Reproduce the lines without changes, everything from the line containing "The width and height of the screenshot is (484, 337)." down to the line containing "I will 12,15.", both of those included.

[Element and text location data]
----------------

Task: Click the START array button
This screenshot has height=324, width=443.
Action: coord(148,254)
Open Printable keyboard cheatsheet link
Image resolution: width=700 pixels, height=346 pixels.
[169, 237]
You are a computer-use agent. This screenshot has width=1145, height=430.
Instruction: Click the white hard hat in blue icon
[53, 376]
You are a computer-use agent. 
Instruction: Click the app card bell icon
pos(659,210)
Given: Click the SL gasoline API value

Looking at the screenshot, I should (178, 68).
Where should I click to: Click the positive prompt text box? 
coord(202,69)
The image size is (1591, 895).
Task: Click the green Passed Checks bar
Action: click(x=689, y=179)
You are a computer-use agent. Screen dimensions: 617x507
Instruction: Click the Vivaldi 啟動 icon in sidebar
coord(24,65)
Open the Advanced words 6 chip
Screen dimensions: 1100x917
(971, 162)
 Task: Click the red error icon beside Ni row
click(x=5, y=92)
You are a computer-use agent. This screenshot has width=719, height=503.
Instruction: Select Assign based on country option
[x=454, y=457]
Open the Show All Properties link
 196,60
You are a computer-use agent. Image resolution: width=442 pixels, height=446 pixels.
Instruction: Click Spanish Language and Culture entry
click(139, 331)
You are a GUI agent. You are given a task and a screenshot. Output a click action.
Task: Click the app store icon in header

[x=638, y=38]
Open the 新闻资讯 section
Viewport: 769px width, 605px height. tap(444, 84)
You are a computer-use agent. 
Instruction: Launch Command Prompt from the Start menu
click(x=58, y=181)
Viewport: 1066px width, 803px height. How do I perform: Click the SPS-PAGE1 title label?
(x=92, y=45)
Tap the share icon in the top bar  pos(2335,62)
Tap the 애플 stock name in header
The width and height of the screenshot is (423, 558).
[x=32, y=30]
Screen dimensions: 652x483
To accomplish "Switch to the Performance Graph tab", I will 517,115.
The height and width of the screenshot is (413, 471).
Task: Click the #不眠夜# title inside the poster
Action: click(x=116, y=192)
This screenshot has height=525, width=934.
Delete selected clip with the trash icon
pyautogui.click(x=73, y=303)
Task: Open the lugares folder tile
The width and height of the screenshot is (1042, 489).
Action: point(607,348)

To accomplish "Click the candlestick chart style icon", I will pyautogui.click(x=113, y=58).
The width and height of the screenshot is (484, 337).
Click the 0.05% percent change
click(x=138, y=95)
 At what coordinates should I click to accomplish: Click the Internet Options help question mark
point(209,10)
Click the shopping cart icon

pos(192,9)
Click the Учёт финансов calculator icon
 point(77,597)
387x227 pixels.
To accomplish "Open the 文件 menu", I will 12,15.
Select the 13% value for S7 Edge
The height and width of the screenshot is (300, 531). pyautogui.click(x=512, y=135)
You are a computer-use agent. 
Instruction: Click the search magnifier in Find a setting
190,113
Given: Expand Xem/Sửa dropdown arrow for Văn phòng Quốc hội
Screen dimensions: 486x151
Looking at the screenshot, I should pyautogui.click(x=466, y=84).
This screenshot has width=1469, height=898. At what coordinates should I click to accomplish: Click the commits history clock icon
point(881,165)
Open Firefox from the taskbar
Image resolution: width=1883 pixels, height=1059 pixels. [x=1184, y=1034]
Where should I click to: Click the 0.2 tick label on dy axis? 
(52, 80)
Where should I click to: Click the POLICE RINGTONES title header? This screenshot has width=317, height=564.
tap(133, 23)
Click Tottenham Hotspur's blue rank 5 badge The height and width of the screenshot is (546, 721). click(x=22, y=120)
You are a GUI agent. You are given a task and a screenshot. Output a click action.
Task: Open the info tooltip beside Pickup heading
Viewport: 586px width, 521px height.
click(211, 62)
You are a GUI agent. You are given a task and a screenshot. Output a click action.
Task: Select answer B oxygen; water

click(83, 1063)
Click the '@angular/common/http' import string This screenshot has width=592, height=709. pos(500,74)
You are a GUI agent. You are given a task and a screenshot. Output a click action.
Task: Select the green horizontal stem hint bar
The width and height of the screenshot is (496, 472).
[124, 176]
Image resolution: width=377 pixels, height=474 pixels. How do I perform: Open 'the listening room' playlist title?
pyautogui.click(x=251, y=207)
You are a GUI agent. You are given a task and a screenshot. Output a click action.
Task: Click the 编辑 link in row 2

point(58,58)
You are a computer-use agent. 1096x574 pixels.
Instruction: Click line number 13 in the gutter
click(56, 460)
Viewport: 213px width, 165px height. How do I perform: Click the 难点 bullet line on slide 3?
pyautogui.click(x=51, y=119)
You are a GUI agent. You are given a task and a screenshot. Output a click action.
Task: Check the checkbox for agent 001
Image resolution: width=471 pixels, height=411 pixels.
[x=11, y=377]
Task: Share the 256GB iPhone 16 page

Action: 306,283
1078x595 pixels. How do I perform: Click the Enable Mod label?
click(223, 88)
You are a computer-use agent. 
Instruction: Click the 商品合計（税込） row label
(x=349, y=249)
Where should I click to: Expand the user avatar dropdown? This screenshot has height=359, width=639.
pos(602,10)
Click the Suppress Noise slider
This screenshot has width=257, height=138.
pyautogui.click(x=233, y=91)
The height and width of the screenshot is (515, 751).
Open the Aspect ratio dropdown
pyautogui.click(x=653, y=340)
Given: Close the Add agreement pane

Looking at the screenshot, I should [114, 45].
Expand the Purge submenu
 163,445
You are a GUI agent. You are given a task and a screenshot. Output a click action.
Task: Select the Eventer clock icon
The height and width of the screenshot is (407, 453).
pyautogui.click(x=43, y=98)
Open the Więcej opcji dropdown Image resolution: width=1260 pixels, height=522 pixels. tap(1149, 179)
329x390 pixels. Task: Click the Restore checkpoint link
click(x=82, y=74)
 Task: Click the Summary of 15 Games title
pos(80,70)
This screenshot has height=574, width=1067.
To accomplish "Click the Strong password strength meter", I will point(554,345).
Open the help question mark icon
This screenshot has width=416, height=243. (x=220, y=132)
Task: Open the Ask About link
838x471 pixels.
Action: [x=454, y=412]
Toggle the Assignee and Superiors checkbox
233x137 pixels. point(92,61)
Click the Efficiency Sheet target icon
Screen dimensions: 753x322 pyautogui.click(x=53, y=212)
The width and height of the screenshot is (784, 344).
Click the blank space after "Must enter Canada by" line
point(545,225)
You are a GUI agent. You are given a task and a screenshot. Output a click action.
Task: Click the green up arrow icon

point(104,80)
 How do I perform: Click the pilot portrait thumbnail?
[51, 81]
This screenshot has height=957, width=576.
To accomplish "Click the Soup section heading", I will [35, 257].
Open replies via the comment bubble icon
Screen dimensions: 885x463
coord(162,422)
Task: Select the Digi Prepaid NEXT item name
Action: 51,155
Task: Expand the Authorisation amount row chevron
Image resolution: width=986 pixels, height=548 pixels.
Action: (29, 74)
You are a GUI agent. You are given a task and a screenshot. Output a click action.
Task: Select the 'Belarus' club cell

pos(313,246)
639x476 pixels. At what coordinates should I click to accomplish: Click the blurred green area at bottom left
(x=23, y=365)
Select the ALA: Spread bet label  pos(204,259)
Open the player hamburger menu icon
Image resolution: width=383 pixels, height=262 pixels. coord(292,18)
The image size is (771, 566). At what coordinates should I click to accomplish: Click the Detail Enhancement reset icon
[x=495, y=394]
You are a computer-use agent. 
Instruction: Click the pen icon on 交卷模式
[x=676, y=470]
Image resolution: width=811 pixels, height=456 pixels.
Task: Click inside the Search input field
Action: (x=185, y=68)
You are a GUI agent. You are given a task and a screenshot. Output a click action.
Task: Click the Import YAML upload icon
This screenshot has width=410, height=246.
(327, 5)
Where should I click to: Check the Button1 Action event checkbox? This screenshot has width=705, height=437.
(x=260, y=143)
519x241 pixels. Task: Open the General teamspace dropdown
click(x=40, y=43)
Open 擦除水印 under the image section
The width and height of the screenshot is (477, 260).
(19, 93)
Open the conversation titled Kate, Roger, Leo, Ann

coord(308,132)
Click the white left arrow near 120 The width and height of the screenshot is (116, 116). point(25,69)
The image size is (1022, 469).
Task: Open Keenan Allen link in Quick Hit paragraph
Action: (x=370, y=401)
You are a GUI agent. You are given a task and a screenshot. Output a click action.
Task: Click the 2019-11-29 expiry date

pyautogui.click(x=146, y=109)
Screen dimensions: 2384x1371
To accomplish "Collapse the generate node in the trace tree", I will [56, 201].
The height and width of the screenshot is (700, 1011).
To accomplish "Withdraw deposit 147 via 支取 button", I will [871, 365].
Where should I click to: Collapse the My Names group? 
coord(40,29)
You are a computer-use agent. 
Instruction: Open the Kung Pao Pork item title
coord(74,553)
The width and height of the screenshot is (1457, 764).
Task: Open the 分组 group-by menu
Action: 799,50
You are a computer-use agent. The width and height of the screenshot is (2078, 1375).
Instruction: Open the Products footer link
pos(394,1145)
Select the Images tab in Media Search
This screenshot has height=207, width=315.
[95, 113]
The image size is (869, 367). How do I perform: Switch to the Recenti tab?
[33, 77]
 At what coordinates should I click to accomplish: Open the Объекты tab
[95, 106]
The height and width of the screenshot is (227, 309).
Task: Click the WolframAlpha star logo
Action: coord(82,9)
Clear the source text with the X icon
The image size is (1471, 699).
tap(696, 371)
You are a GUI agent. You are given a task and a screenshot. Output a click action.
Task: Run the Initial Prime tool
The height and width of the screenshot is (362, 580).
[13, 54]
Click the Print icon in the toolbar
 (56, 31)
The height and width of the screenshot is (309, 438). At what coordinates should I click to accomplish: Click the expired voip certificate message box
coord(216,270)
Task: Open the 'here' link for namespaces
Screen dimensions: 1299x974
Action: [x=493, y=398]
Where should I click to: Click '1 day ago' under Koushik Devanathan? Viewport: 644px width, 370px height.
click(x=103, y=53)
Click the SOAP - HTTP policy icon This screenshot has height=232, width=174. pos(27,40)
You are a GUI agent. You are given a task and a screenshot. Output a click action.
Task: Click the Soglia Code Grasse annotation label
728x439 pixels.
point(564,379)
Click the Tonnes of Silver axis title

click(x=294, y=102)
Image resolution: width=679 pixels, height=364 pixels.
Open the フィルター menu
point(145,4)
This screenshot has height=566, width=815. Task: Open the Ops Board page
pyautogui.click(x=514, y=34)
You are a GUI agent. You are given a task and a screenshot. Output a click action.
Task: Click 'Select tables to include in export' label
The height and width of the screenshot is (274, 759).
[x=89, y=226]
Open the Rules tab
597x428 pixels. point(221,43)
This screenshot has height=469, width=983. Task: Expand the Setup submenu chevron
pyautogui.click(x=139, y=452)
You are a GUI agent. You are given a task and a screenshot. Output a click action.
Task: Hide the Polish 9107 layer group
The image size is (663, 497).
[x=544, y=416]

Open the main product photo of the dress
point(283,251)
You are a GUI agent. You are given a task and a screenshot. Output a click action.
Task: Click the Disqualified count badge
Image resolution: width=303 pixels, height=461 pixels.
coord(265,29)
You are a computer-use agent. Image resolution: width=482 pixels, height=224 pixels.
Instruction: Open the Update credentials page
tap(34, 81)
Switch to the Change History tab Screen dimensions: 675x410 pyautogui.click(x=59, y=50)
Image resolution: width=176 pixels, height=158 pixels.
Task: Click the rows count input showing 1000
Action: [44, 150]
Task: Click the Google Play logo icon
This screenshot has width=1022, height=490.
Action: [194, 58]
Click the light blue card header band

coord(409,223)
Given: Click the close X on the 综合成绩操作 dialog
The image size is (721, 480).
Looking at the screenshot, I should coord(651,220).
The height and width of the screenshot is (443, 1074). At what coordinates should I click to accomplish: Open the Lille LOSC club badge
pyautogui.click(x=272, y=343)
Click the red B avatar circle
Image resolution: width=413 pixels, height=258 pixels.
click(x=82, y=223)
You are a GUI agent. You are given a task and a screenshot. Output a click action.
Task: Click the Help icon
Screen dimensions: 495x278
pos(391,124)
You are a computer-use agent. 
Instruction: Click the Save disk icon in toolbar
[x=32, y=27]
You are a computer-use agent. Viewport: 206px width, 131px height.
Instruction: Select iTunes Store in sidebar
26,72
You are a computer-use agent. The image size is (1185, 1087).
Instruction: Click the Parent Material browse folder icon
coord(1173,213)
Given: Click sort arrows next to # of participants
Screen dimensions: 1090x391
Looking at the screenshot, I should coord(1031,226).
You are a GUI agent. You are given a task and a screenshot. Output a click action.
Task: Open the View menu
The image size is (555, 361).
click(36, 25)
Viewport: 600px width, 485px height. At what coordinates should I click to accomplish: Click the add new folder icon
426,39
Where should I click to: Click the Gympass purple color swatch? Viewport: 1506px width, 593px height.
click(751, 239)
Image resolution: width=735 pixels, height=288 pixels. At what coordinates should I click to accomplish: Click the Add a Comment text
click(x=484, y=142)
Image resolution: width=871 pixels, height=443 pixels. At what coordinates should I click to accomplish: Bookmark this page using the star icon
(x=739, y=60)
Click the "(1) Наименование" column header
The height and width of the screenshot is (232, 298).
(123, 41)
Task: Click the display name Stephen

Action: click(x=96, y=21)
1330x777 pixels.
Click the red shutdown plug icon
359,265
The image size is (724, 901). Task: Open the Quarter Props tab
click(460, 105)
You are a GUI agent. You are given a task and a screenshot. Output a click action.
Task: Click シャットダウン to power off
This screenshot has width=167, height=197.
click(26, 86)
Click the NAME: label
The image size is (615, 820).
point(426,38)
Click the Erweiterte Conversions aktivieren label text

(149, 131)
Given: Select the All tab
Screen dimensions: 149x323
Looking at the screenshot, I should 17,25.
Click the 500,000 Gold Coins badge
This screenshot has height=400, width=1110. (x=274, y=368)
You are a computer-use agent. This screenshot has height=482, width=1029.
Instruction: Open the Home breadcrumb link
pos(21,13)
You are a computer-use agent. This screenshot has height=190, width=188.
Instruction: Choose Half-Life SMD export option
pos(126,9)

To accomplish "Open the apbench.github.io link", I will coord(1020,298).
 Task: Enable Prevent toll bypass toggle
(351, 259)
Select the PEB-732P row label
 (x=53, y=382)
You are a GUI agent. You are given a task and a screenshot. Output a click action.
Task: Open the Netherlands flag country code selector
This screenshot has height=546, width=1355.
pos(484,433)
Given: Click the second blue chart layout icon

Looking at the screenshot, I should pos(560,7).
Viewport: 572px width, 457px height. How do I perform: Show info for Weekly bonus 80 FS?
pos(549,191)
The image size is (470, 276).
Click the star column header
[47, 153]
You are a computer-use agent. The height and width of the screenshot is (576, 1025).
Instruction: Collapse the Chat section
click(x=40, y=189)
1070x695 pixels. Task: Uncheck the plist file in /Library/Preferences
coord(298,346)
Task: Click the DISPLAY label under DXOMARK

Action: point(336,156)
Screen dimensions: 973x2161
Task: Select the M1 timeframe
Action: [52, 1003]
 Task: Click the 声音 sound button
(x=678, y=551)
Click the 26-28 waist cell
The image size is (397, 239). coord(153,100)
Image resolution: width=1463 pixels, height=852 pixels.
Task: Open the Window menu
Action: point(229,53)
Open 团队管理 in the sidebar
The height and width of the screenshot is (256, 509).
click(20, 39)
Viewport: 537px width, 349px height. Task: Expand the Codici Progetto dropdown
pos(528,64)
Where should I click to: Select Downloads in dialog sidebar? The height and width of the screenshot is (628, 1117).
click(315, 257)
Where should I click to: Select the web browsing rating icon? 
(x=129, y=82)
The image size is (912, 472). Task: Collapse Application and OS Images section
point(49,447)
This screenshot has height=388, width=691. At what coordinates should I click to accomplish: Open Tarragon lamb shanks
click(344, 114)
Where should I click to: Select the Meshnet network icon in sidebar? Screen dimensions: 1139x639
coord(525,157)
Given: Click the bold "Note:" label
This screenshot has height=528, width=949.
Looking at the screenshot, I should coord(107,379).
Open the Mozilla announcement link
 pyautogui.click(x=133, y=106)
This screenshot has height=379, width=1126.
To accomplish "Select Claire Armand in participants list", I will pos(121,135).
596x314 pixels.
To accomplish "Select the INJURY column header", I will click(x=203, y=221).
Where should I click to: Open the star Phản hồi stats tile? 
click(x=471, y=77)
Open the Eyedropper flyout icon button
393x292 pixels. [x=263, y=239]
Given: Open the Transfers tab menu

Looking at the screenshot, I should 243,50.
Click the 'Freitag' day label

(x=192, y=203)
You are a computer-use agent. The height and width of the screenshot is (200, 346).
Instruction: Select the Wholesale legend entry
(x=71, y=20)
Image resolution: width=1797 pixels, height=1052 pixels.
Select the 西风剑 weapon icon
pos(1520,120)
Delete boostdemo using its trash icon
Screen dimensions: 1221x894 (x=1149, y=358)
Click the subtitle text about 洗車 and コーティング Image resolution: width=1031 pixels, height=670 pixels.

----------------

Written response ::
The width and height of the screenshot is (484, 337).
Click the 0.05% percent change
click(x=138, y=95)
 At what coordinates should I click to accomplish: Click the Internet Options help question mark
point(209,10)
Click the shopping cart icon

pos(192,9)
Click the Учёт финансов calculator icon
 point(77,597)
387x227 pixels.
To accomplish "Open the 文件 menu", I will 12,15.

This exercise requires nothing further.